The dominant mechanism for photon emission is electric dipole radiation: the oscillating electric dipole moment of the atom couples to the electromagnetic field. A photon carries angular momentum of exactly 1ℏ (photons are spin-1 particles). For the total angular momentum of the atom-plus-photon system to be conserved during emission, the atom's angular momentum must change by exactly 1ℏ. Since the orbital angular momentum quantum number ℓ characterizes angular momentum in units of ℏ, the rule is Δℓ = ±1: the electron must move between subshells differing by one unit. A transition from 2p to 1s (ℓ: 1→0) is allowed; from 2s to 1s (ℓ: 0→0) is not, because the emitted photon cannot carry zero angular momentum. The rule Δmℓ = 0, ±1 governs the projection along the quantization axis, corresponding to whether the photon is linearly or circularly polarized.
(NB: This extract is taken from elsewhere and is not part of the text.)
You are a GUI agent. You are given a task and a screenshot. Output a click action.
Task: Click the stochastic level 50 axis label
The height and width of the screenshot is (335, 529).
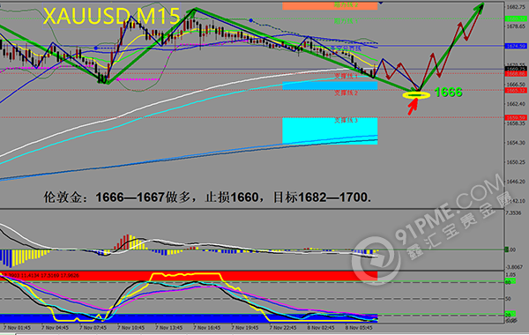point(508,299)
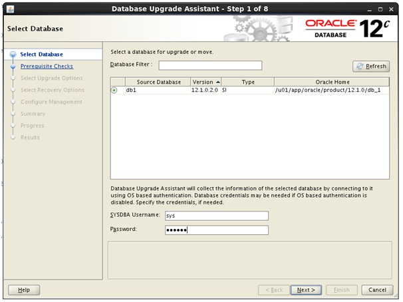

These rules arise mathematically from the requirement that the transition matrix element ⟨f|r|i⟩ (the dipole moment integrated against the wavefunctions of initial and final states) be nonzero. The position operator r has odd parity, so the initial and final states must have opposite parity for the integral to survive — since parity of atomic orbitals goes as (−1)^ℓ, this requires Δℓ to be odd, and Δℓ = ±1 is the leading term. Transitions with Δℓ = 0 or |Δℓ| > 1 have zero electric dipole matrix elements and are called electric dipole forbidden.
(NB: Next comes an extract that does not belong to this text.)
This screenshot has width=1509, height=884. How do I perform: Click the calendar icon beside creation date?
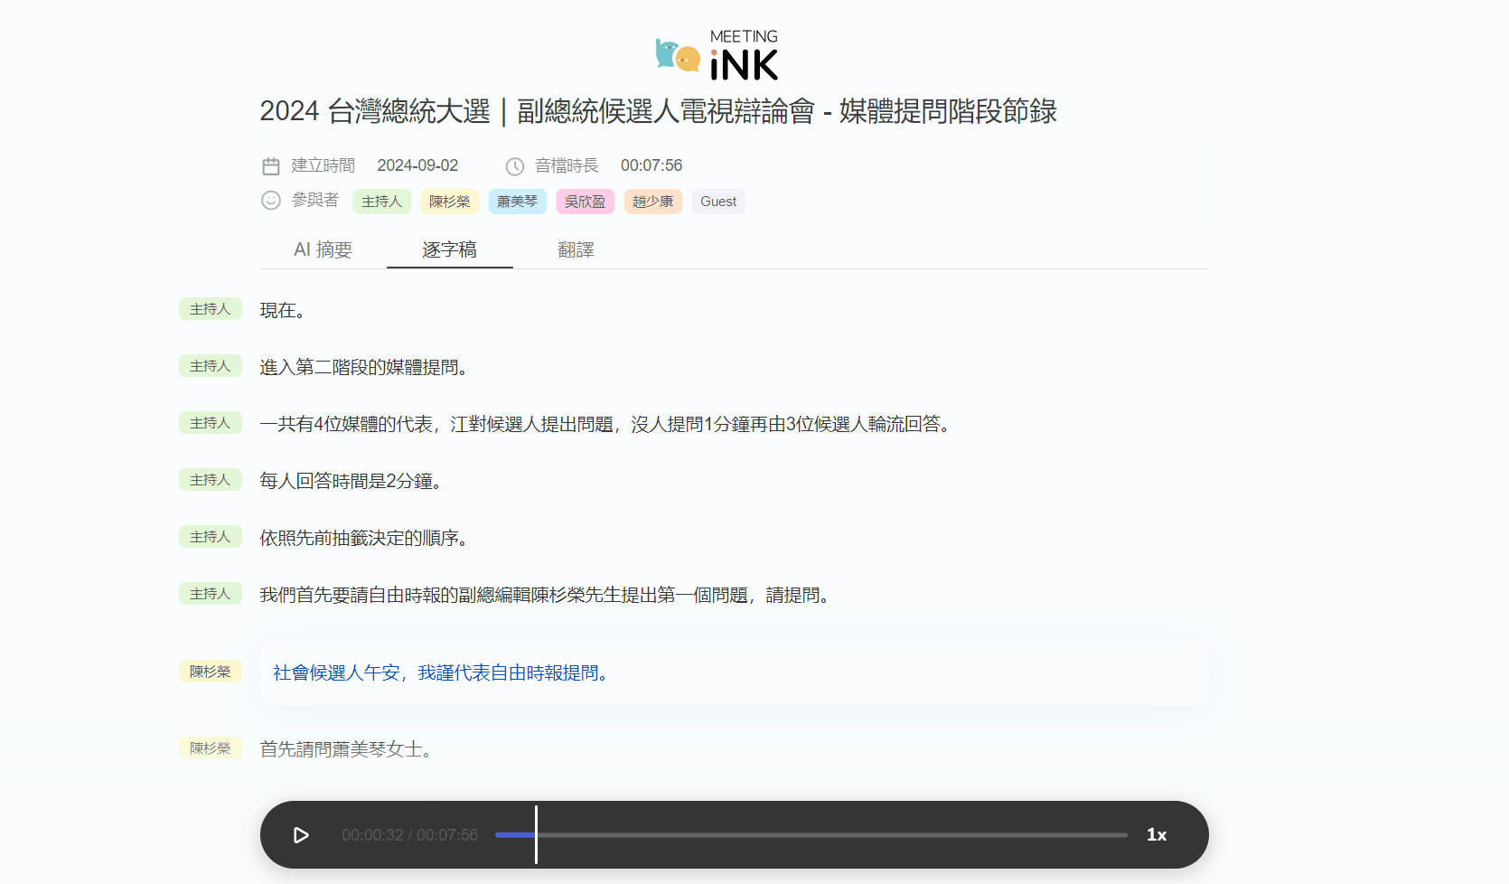(271, 166)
Forbidden does not mean impossible — it means the electric dipole mechanism is unavailable, and weaker mechanisms must take over. Magnetic dipole and electric quadrupole transitions can occur with Δℓ = 0 or Δℓ = ±2, but they are roughly 10⁵ to 10⁸ times slower than allowed transitions. In laboratory settings, atoms in excited states that can only decay via forbidden transitions have long radiative lifetimes; in dense gases, collisions depopulate them first and the lines never appear. But in nebulae — where densities are so low that collisions are rare — forbidden lines are some of the brightest features in the optical spectrum. The green lines of ionized oxygen in planetary nebulae, for instance, are forbidden transitions invisible in any lab but dominant in space. Selection rules thus connect quantum symmetry to what you actually observe when you look at a spectrum.